Por su parte, desde el Estado pareciera prevalecer un reconocimiento de su propia incapacidad para hacer frente a la presencia de grupos delincuenciales y sus efectos colaterales, en una suerte de institucionalización del Sin Estado, a través de la creación de leyes e instituciones contrarias a su naturaleza, tales como aquellas relacionadas con la atención a víctimas o la atención de fenómenos muy específicos como el desplazamiento forzado, la existencia de las fiscalías de desaparecidos o los centros forenses; son todas un sin sentido bajo la óptica de un Estado moderno.

A diferencia de otros procesos como la denominada justicia transicional, no están pensadas con un carácter temporal o en todo caso de “tránsito” para la reconfiguración nacional. De modo, que el reconocimiento a las víctimas, como consecuencia de las violaciones y abusos de poder, en este caso ejecutadas por el Estado, mediante mecanismos que permitan atender a las víctimas directas e indirectas y garantizar su no repetición, como objetivos de la justicia transicional, sin duda necesarios y con experiencias mejor logradas en otros países que en el nuestro; son al final del día también un reconocimiento de su propia deslegitimación.

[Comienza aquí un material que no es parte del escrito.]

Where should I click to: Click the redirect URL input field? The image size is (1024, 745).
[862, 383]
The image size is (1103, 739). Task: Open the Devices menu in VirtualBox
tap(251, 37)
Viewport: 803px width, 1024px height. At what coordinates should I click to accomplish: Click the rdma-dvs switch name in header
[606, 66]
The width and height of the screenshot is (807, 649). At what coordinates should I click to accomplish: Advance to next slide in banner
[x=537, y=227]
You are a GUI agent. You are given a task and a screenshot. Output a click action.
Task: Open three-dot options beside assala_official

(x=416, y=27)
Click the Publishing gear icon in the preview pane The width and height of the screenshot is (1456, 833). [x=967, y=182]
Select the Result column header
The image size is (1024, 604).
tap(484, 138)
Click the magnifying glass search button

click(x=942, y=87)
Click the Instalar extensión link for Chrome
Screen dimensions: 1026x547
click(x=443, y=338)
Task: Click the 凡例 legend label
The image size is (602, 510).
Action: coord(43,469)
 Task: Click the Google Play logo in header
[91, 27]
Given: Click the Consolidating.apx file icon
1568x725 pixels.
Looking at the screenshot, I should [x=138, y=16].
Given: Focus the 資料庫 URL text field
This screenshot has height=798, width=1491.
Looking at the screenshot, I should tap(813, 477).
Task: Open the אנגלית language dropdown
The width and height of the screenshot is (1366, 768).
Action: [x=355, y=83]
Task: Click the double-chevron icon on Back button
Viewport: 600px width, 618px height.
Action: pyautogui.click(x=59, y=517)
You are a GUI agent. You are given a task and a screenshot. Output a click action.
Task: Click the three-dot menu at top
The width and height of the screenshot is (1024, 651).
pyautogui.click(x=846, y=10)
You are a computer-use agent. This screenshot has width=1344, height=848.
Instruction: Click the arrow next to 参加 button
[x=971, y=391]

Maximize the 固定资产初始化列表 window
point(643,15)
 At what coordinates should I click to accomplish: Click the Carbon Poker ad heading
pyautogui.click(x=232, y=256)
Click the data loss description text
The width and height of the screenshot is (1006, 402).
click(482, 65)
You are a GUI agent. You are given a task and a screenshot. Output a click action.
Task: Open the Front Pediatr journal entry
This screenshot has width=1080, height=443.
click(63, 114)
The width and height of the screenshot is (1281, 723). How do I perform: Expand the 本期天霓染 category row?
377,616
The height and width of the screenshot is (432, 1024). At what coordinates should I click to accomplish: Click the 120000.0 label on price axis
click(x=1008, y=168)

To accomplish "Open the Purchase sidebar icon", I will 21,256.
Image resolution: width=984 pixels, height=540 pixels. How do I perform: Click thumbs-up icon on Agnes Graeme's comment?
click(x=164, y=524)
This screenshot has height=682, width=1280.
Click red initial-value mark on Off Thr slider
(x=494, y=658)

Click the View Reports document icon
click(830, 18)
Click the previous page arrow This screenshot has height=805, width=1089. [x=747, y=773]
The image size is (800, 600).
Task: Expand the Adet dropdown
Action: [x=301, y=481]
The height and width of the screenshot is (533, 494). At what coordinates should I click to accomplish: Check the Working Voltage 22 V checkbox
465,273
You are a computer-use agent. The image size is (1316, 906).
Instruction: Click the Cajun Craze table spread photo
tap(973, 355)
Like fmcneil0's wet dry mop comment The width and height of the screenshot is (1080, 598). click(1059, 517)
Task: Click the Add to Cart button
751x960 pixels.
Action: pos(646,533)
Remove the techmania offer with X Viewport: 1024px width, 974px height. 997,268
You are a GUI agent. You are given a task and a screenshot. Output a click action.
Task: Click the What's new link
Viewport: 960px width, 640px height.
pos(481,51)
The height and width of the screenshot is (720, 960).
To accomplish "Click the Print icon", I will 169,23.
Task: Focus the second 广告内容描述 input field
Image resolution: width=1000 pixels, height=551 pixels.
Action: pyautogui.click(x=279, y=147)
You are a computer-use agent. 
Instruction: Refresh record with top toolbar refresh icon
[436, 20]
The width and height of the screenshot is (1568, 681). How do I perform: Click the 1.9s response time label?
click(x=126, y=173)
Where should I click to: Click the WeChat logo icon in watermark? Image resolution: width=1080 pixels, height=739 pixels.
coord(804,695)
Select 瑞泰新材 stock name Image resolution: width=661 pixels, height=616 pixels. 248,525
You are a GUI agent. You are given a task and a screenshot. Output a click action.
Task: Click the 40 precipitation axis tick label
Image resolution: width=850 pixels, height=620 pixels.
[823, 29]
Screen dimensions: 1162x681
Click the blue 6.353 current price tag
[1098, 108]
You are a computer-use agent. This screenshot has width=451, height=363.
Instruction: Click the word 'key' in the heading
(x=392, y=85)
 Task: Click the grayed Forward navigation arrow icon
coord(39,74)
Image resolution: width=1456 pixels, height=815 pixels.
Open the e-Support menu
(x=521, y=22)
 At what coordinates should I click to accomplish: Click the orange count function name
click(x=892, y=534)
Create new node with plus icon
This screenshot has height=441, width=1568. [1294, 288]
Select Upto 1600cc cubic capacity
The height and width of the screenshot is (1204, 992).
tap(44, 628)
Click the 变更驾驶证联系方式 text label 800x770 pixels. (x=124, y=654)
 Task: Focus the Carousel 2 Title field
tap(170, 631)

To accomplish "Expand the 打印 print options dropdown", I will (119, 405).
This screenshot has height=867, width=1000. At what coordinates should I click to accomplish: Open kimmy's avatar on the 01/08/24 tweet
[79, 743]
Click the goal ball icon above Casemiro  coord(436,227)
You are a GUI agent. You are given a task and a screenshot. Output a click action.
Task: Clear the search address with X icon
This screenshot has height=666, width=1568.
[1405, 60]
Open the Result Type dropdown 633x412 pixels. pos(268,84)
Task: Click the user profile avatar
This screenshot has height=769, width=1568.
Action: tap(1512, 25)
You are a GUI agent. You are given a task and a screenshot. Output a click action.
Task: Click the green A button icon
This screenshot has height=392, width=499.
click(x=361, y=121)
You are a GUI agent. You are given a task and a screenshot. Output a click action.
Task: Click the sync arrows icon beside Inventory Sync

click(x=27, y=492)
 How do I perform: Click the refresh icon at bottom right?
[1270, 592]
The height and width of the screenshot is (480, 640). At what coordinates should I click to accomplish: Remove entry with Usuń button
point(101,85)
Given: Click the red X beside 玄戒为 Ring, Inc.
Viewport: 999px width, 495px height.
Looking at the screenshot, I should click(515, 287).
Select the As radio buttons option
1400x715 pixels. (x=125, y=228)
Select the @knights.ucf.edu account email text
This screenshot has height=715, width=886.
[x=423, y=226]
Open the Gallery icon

En fechas recientes, seguramente habrá escuchado un mensaje de la Cámara de Diputados “Aprobamos la creación del Centro Nacional de Identificación Humana, para garantizar a toda persona desaparecida el derecho de ser buscada y localizada, y en caso de estar sin vida, ser identificada y entregada dignamente a sus familiares. Este centro diseñará, ejecutará y dará seguimiento a las acciones de búsqueda forense, para recuperar, recolectar, resguardar, trasladar, transportar y analizar cuerpos y restos humanos”. (En: https://www.youtube.com/watch?v=Fhwto23ZgvQ). No sé a usted estimado lector, pero a mí me parece una clara dimisión, que de sólo escucharlo por tratarse de quien se trata, me genera más incertidumbres que certezas.

Si bien la creación de este Centro como la propia Ley General en materia de desaparición forzada de personas, desaparición cometida por particulares y el Sistema Nacional de Búsqueda, forman parte de una exigencia de colectivos de víctimas y familiares, incluso reconocidas por la oficina de derechos humanos de la Organización de Naciones Unidas en México como herramientas ante la crisis forense en el país de poco más de 50 mil cuerpos sin identificar, no debiera obviar que bajo el supuesto logro o avance, hay de fondo una perversión de los fines del Estado, y por lo tanto una transgresión de quienes al frente de las instituciones, en acción o en omisión han sido parte o dejado de hacer, para llegar al momento en el que nos encontramos.

De ninguna manera se trata de negar su necesidad, de esta y otras iniciativas, anteriores y futuras que aspiren a atender un fenómeno cuyo avance pareciera incontenible, pero bien haríamos en repensarnos en las caras de la normalización de la violencia, en cuestionarnos ¿en qué punto pasamos de enarbolar un discurso de derechos progresivo a uno que reconoce el derecho por ejemplo a la reparación integral de las víctimas?, ¿en qué momento hicimos tan cotidiano el fenómeno de la violencia que iniciamos un proceso de institucionalización de las propias incapacidades del Estado?